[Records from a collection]
------------------------
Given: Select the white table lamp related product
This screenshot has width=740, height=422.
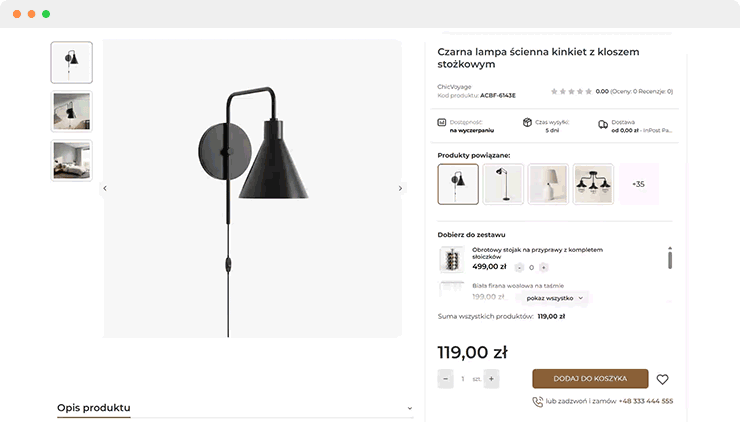Looking at the screenshot, I should tap(548, 184).
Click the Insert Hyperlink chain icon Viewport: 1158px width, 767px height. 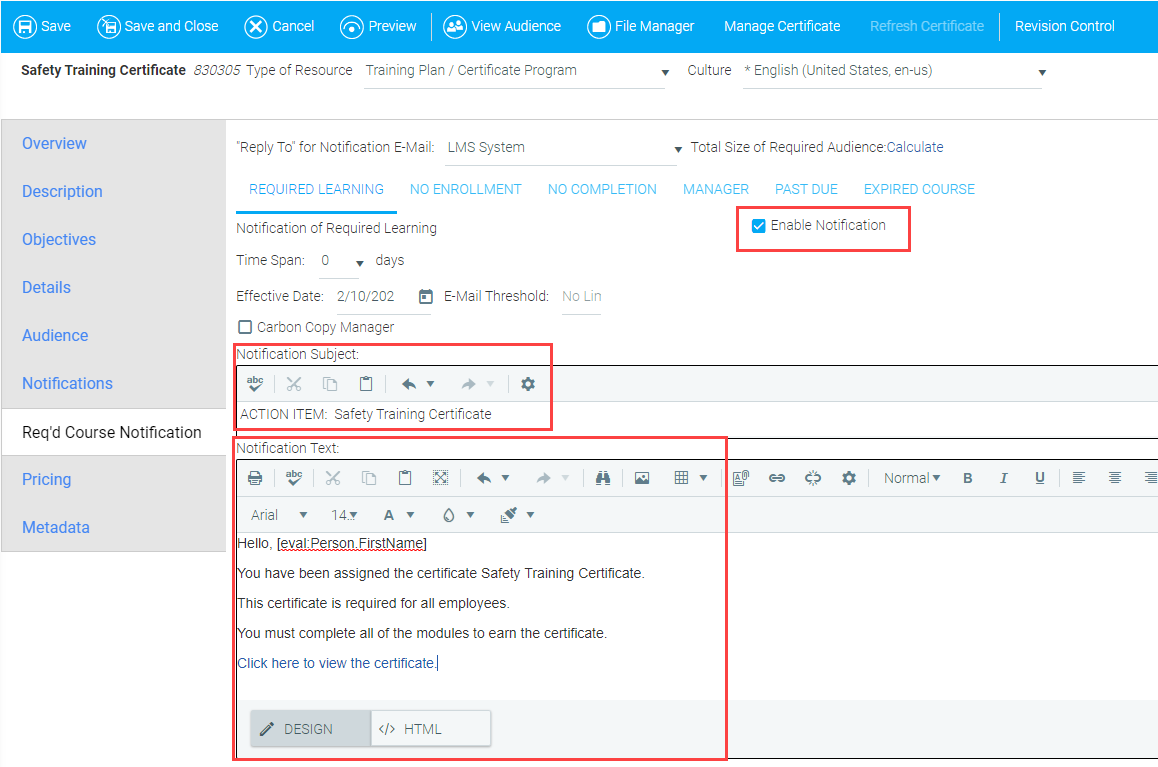click(777, 479)
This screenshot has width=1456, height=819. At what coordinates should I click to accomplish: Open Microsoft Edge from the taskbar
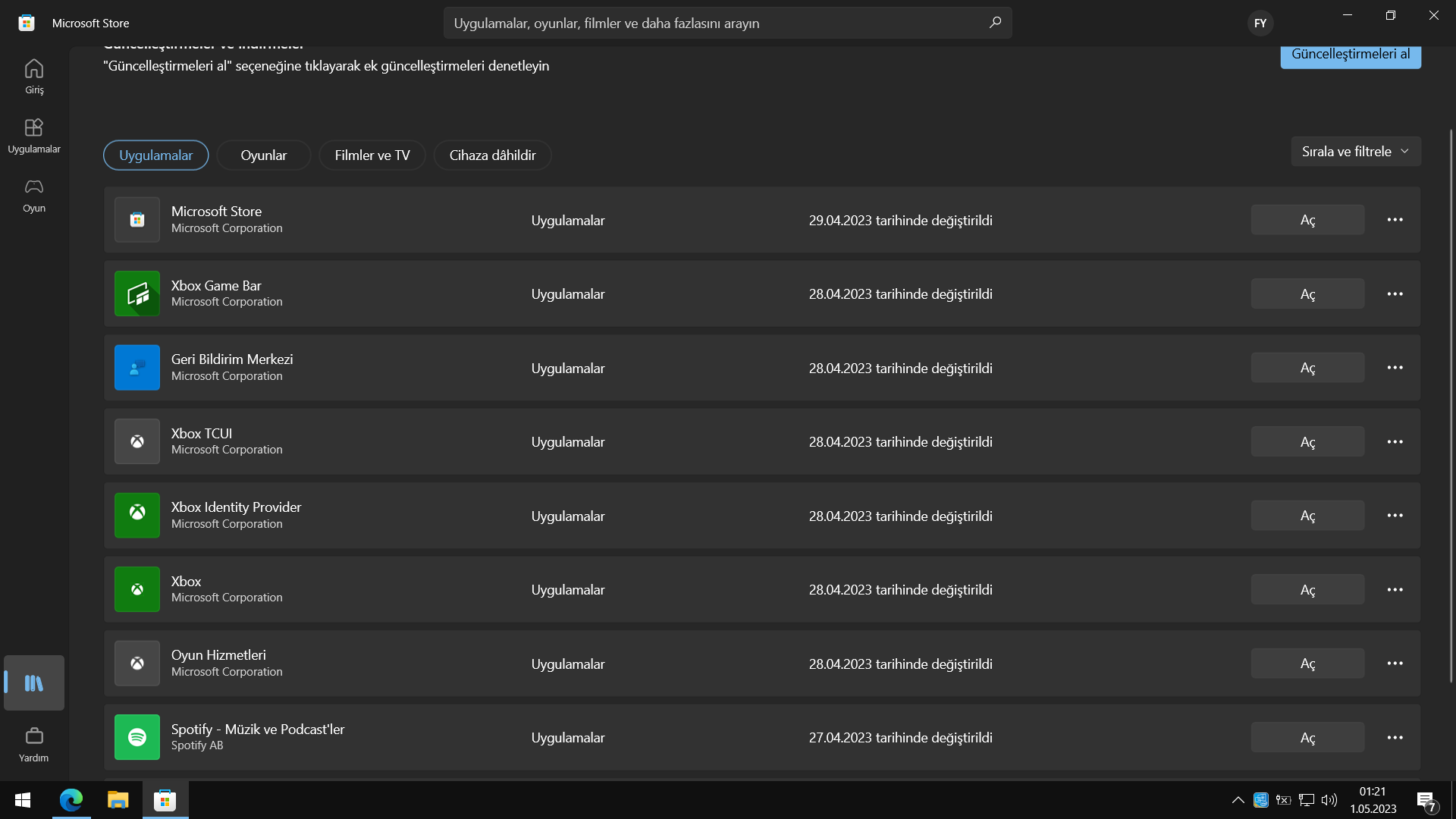(x=71, y=799)
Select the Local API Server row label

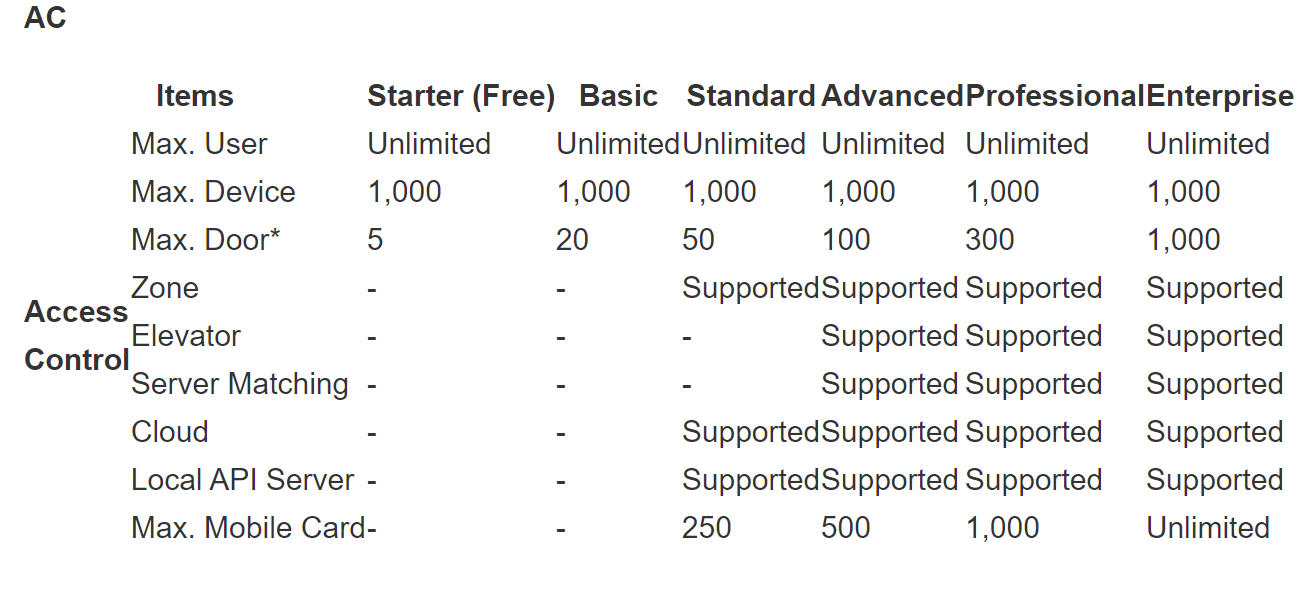point(243,480)
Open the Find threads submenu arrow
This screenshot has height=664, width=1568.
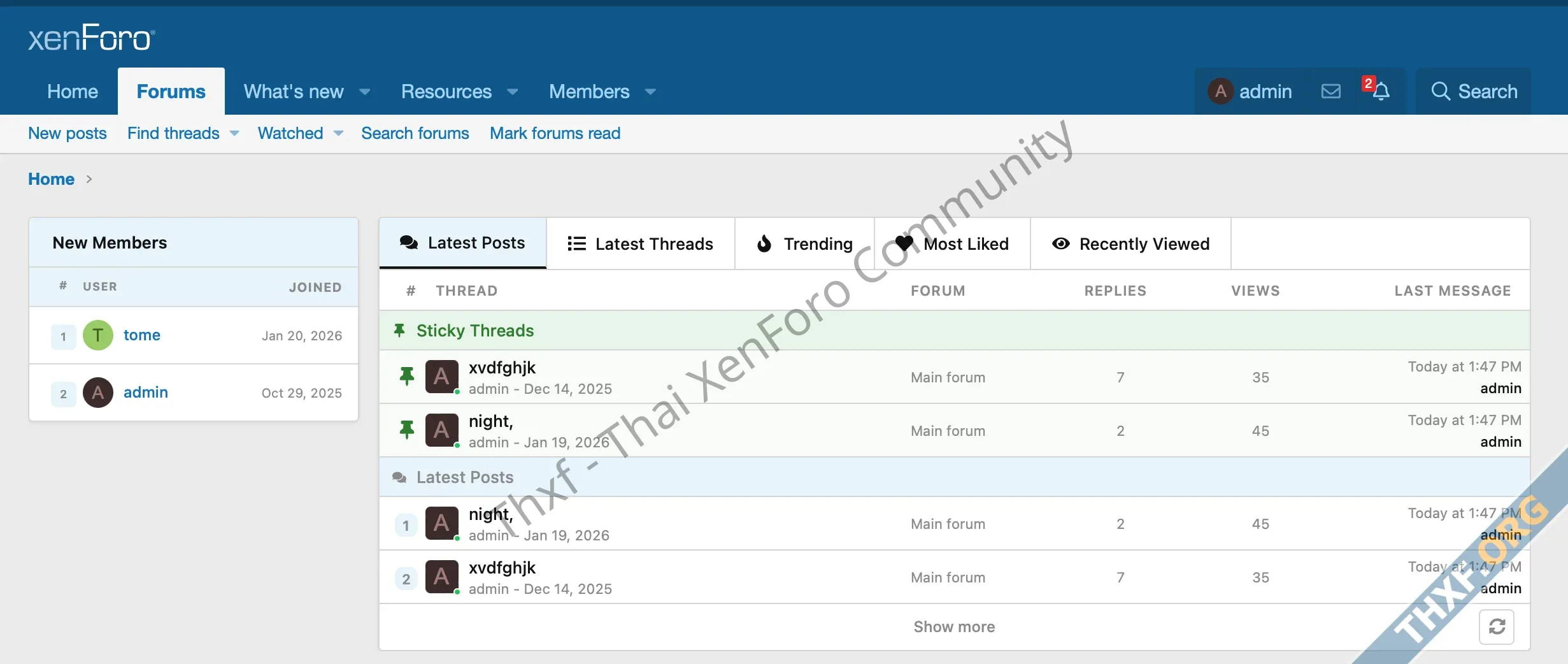click(234, 133)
------------------------
Starting at the record that contains "This screenshot has width=1456, height=819." and ending at the last record, convert the records into a two-column CSV with the headers instruction and coordinates. Give one row per record, put each value in a single quoted field with line breaks replaced by spaces, and leave the pictures out.

[Complete answer]
instruction,coordinates
"This screenshot has width=1456, height=819. At what coordinates should I click to accomplish: Open Microsoft Edge from the taskbar","(x=71, y=799)"
"Select the Local API Server row label","point(243,480)"
"Open the Find threads submenu arrow This screenshot has height=664, width=1568.","click(234, 133)"